**Problem to solve**
In the records below, some lines hold the word "button". Copy each of those lines.

^^^^^^^^^^^^^^^^

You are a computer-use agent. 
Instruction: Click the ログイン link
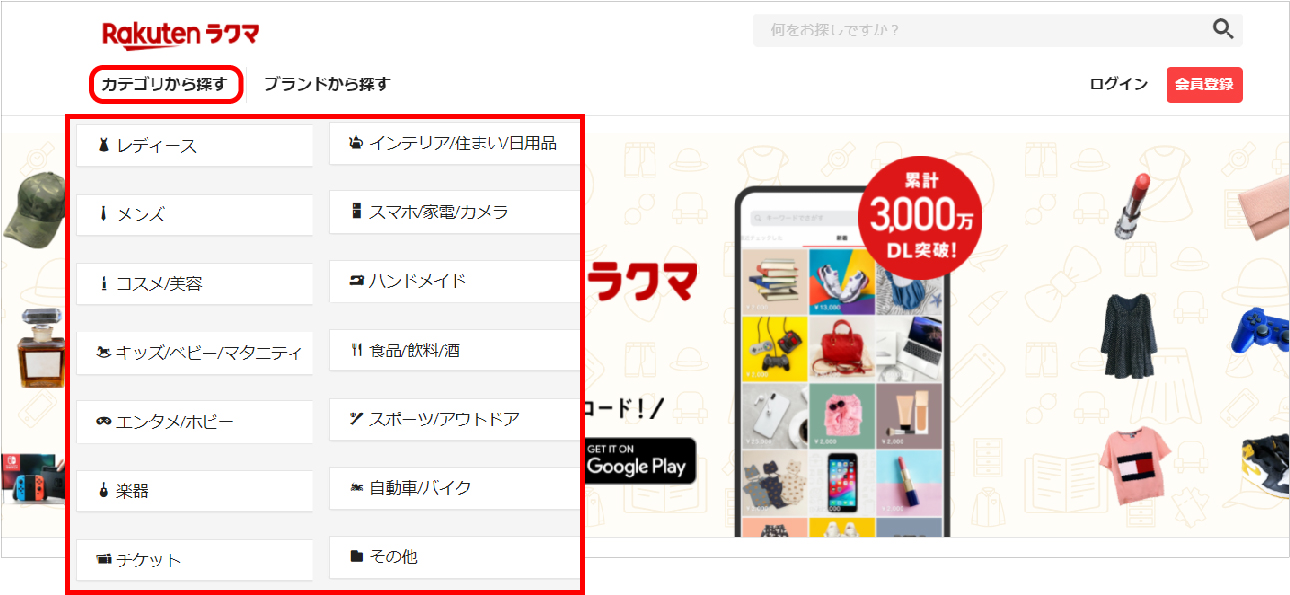1119,84
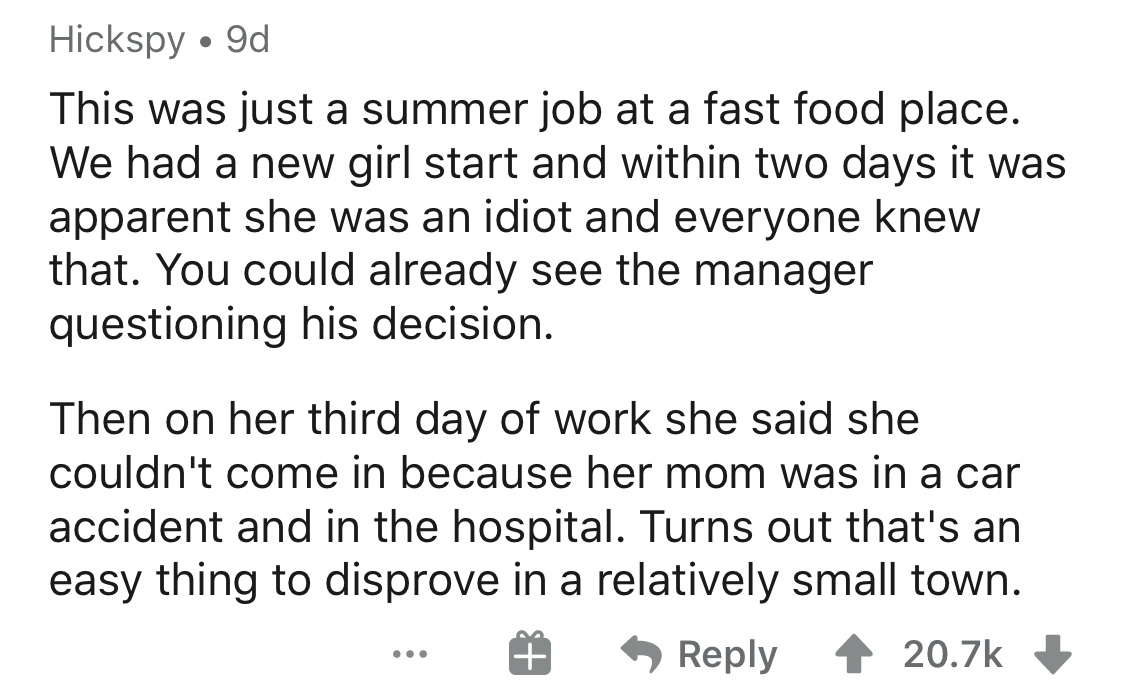The width and height of the screenshot is (1125, 698).
Task: Open the Hickspy user profile
Action: (118, 40)
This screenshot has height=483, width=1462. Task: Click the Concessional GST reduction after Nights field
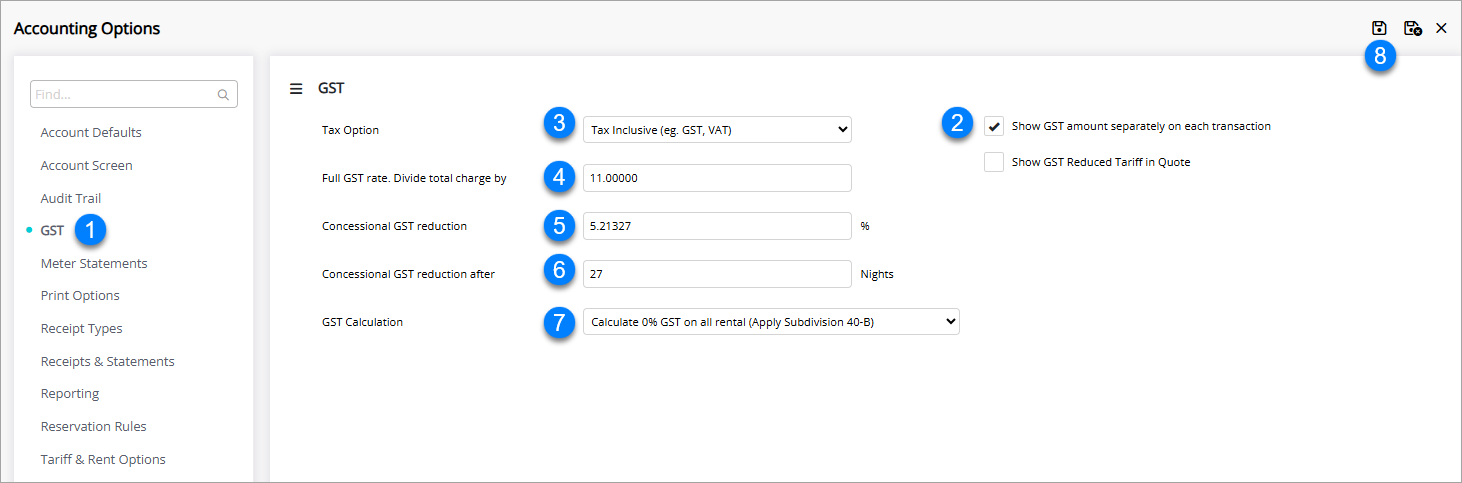[x=716, y=274]
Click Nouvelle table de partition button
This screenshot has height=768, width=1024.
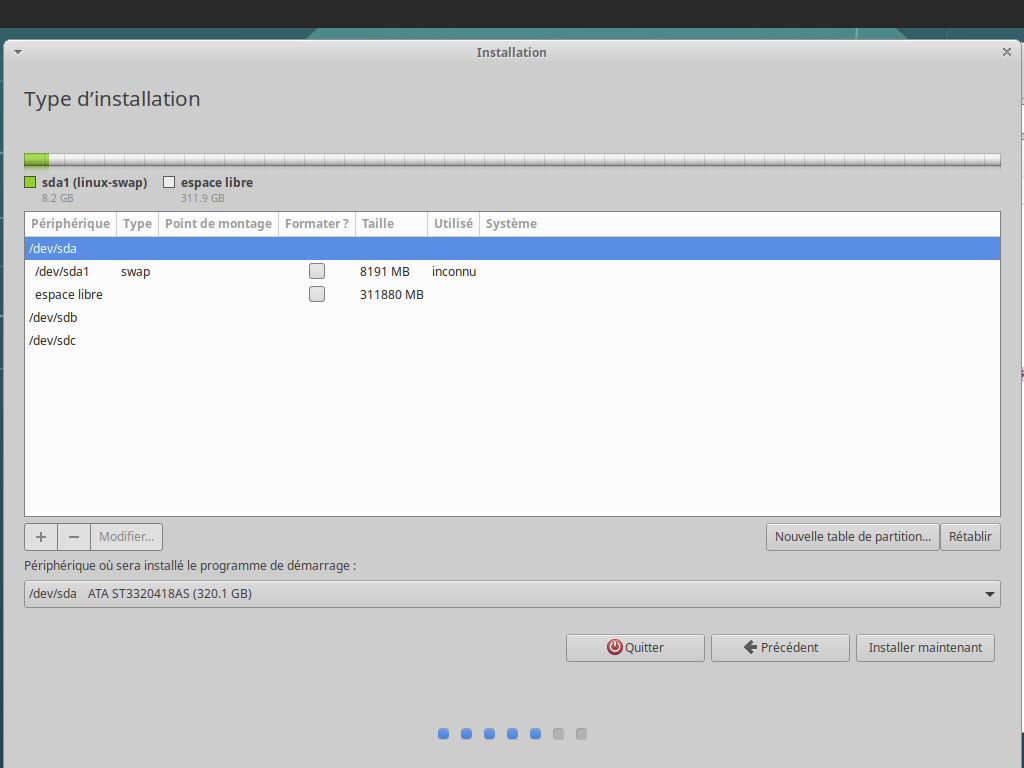852,537
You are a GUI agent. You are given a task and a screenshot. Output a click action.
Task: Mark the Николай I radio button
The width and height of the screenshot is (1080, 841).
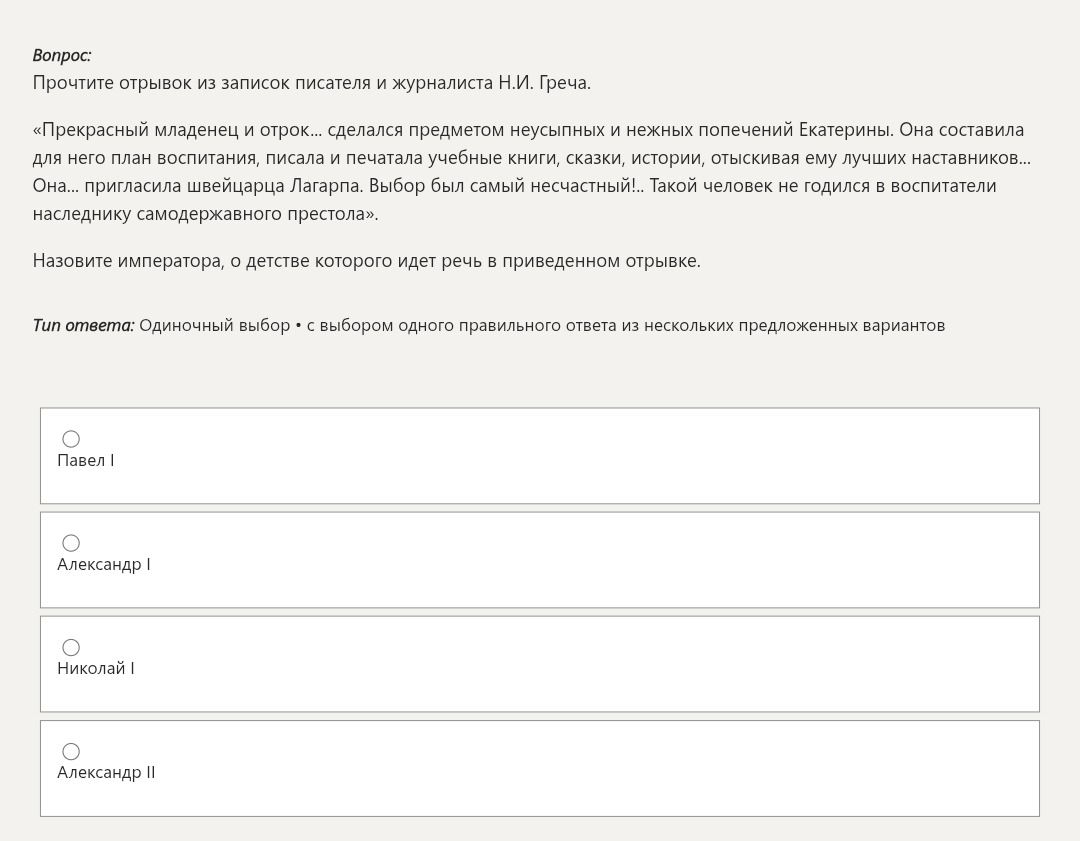pyautogui.click(x=71, y=647)
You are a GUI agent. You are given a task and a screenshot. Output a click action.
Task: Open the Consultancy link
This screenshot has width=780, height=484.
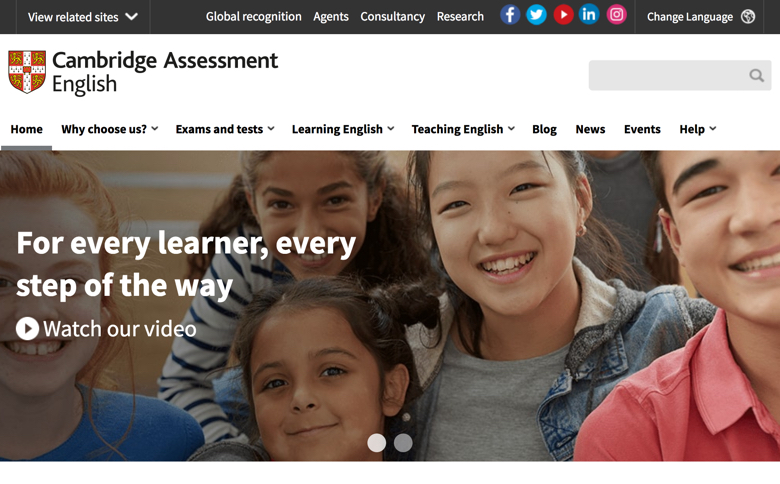click(x=392, y=17)
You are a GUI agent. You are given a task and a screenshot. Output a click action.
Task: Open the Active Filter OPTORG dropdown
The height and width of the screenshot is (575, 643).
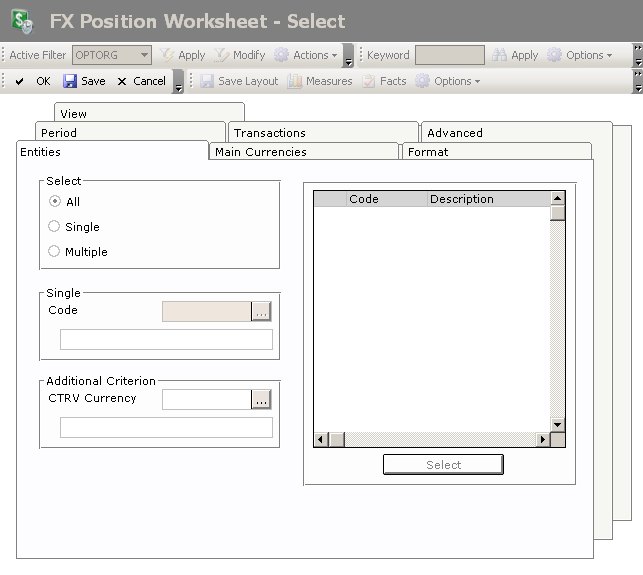[x=144, y=55]
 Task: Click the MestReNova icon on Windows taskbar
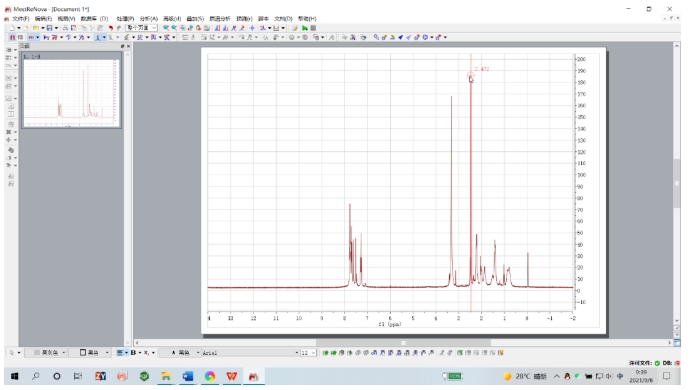pyautogui.click(x=253, y=376)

^^^^^^^^^^^^^^^^

**Result of the exercise**
Click Nouvelle table de partition button
Task: Mark the Николай I radio button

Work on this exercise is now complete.